[Records from a dataset]
Content starts

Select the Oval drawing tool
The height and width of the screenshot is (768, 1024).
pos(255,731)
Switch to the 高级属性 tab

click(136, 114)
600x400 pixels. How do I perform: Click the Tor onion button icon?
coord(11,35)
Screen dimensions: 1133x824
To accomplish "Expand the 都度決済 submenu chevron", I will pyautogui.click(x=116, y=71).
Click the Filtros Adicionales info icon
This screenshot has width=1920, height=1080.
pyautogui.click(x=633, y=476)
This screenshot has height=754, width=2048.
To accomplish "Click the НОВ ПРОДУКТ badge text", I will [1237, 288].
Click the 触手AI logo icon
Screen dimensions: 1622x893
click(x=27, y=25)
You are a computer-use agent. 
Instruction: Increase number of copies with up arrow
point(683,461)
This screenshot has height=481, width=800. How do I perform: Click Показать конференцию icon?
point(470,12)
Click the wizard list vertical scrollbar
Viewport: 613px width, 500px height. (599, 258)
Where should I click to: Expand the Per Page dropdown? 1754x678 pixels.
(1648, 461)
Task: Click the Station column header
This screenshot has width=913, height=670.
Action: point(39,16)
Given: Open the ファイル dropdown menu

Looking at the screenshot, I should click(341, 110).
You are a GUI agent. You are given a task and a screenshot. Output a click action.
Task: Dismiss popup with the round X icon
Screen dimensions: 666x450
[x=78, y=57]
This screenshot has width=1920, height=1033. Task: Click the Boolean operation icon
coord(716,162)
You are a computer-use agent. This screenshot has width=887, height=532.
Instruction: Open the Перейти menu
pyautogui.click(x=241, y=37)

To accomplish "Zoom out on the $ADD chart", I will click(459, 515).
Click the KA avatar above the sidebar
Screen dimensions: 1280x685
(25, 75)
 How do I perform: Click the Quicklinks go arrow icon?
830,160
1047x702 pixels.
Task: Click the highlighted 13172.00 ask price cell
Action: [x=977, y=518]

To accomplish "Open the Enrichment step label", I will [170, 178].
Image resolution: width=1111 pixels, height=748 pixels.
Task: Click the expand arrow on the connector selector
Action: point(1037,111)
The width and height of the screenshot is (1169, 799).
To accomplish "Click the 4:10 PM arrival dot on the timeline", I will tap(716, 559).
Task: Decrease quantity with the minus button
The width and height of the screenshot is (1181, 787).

Content ends

* ABOUT THIS EXERCISE *
Only what runs from the line containing "Task: Decrease quantity with the minus button" through the final line of the entries above belongs in the answer, restated exactly.

* FINISHED TASK *
Task: Decrease quantity with the minus button
The width and height of the screenshot is (1181, 787).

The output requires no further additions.